Render the records below as a numbered list, omitting blank lines.

* START Dataset entries *

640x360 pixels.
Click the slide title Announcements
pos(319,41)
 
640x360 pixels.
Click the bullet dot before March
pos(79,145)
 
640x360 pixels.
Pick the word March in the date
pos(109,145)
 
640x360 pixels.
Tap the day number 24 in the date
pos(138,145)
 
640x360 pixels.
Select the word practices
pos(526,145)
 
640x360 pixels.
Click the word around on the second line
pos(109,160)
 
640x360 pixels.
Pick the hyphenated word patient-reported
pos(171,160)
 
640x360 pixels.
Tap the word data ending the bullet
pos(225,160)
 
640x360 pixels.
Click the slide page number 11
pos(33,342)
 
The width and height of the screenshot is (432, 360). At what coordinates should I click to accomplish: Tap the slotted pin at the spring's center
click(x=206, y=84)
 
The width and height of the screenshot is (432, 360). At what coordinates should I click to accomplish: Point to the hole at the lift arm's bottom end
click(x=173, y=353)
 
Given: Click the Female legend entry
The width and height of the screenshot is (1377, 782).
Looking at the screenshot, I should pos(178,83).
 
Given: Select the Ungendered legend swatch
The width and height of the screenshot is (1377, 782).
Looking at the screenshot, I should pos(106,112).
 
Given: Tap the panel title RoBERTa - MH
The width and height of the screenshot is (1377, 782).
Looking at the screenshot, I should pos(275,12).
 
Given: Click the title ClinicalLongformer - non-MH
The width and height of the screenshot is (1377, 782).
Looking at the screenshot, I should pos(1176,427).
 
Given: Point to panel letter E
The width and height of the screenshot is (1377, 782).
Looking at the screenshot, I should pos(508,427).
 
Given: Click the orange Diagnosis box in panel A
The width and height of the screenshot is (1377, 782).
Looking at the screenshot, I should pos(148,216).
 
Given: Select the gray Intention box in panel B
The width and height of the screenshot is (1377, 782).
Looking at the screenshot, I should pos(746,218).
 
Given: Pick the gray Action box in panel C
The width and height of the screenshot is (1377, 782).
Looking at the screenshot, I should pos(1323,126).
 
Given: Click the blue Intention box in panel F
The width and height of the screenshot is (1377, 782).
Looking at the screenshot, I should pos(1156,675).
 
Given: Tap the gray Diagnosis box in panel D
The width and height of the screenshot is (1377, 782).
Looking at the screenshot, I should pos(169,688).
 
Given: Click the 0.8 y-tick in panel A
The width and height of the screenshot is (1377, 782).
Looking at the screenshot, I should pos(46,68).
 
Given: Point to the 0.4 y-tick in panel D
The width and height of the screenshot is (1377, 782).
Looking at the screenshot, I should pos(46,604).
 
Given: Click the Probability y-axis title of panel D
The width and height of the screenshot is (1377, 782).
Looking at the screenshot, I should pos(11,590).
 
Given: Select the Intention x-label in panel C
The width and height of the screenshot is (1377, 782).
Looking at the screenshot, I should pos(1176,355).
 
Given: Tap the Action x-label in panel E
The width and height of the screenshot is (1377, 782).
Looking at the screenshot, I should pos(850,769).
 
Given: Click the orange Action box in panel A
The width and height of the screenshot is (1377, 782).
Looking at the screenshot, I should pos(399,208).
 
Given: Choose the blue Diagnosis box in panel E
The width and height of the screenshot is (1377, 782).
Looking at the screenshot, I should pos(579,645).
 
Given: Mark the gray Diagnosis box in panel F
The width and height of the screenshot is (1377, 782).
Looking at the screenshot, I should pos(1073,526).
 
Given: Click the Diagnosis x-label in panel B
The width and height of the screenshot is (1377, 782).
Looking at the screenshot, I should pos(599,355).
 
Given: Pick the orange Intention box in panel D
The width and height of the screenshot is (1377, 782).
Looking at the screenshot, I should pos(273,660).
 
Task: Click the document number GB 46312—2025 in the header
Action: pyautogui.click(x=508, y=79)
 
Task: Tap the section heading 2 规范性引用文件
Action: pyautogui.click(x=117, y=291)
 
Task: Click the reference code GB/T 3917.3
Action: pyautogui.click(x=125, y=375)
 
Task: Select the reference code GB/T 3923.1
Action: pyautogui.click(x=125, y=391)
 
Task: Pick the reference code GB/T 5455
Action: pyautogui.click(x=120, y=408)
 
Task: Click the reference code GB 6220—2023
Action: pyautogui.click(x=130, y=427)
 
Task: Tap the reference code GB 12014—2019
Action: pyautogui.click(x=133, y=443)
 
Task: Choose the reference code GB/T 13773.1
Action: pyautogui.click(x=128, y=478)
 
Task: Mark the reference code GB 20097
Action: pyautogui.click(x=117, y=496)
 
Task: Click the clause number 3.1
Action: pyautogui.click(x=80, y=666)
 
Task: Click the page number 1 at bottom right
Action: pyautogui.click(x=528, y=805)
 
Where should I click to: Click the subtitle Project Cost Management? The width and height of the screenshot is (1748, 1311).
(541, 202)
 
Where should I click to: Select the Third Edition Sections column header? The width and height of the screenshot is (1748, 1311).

* END Dataset entries *

__Task output__
1. 640x360 pixels.
2. Click the slide title Announcements
3. pos(319,41)
4. 640x360 pixels.
5. Click the bullet dot before March
6. pos(79,145)
7. 640x360 pixels.
8. Pick the word March in the date
9. pos(109,145)
10. 640x360 pixels.
11. Tap the day number 24 in the date
12. pos(138,145)
13. 640x360 pixels.
14. Select the word practices
15. pos(526,145)
16. 640x360 pixels.
17. Click the word around on the second line
18. pos(109,160)
19. 640x360 pixels.
20. Pick the hyphenated word patient-reported
21. pos(171,160)
22. 640x360 pixels.
23. Tap the word data ending the bullet
24. pos(225,160)
25. 640x360 pixels.
26. Click the slide page number 11
27. pos(33,342)
28. The width and height of the screenshot is (432, 360). At what coordinates should I click to accomplish: Tap the slotted pin at the spring's center
29. click(x=206, y=84)
30. The width and height of the screenshot is (432, 360). At what coordinates should I click to accomplish: Point to the hole at the lift arm's bottom end
31. click(x=173, y=353)
32. Given: Click the Female legend entry
33. The width and height of the screenshot is (1377, 782).
34. Looking at the screenshot, I should pos(178,83).
35. Given: Select the Ungendered legend swatch
36. The width and height of the screenshot is (1377, 782).
37. Looking at the screenshot, I should pos(106,112).
38. Given: Tap the panel title RoBERTa - MH
39. The width and height of the screenshot is (1377, 782).
40. Looking at the screenshot, I should pos(275,12).
41. Given: Click the title ClinicalLongformer - non-MH
42. The width and height of the screenshot is (1377, 782).
43. Looking at the screenshot, I should pos(1176,427).
44. Given: Point to panel letter E
45. The width and height of the screenshot is (1377, 782).
46. Looking at the screenshot, I should pos(508,427).
47. Given: Click the orange Diagnosis box in panel A
48. The width and height of the screenshot is (1377, 782).
49. Looking at the screenshot, I should pos(148,216).
50. Given: Select the gray Intention box in panel B
51. The width and height of the screenshot is (1377, 782).
52. Looking at the screenshot, I should pos(746,218).
53. Given: Pick the gray Action box in panel C
54. The width and height of the screenshot is (1377, 782).
55. Looking at the screenshot, I should pos(1323,126).
56. Given: Click the blue Intention box in panel F
57. The width and height of the screenshot is (1377, 782).
58. Looking at the screenshot, I should pos(1156,675).
59. Given: Tap the gray Diagnosis box in panel D
60. The width and height of the screenshot is (1377, 782).
61. Looking at the screenshot, I should pos(169,688).
62. Given: Click the 0.8 y-tick in panel A
63. The width and height of the screenshot is (1377, 782).
64. Looking at the screenshot, I should pos(46,68).
65. Given: Point to the 0.4 y-tick in panel D
66. The width and height of the screenshot is (1377, 782).
67. Looking at the screenshot, I should pos(46,604).
68. Given: Click the Probability y-axis title of panel D
69. The width and height of the screenshot is (1377, 782).
70. Looking at the screenshot, I should pos(11,590).
71. Given: Select the Intention x-label in panel C
72. The width and height of the screenshot is (1377, 782).
73. Looking at the screenshot, I should pos(1176,355).
74. Given: Tap the Action x-label in panel E
75. The width and height of the screenshot is (1377, 782).
76. Looking at the screenshot, I should pos(850,769).
77. Given: Click the orange Action box in panel A
78. The width and height of the screenshot is (1377, 782).
79. Looking at the screenshot, I should pos(399,208).
80. Given: Choose the blue Diagnosis box in panel E
81. The width and height of the screenshot is (1377, 782).
82. Looking at the screenshot, I should pos(579,645).
83. Given: Mark the gray Diagnosis box in panel F
84. The width and height of the screenshot is (1377, 782).
85. Looking at the screenshot, I should pos(1073,526).
86. Given: Click the Diagnosis x-label in panel B
87. The width and height of the screenshot is (1377, 782).
88. Looking at the screenshot, I should pos(599,355).
89. Given: Pick the orange Intention box in panel D
90. The width and height of the screenshot is (1377, 782).
91. Looking at the screenshot, I should pos(273,660).
92. Task: Click the document number GB 46312—2025 in the header
93. Action: pyautogui.click(x=508, y=79)
94. Task: Tap the section heading 2 规范性引用文件
95. Action: pyautogui.click(x=117, y=291)
96. Task: Click the reference code GB/T 3917.3
97. Action: pyautogui.click(x=125, y=375)
98. Task: Select the reference code GB/T 3923.1
99. Action: pyautogui.click(x=125, y=391)
100. Task: Pick the reference code GB/T 5455
101. Action: pyautogui.click(x=120, y=408)
102. Task: Click the reference code GB 6220—2023
103. Action: pyautogui.click(x=130, y=427)
104. Task: Tap the reference code GB 12014—2019
105. Action: pyautogui.click(x=133, y=443)
106. Task: Choose the reference code GB/T 13773.1
107. Action: pyautogui.click(x=128, y=478)
108. Task: Mark the reference code GB 20097
109. Action: pyautogui.click(x=117, y=496)
110. Task: Click the clause number 3.1
111. Action: pyautogui.click(x=80, y=666)
112. Task: Click the page number 1 at bottom right
113. Action: pyautogui.click(x=528, y=805)
114. Where should I click to: Click the subtitle Project Cost Management? The width and height of the screenshot is (1748, 1311).
115. (541, 202)
116. Where should I click to: Select the Third Edition Sections column header? The width and height of the screenshot is (1748, 1311).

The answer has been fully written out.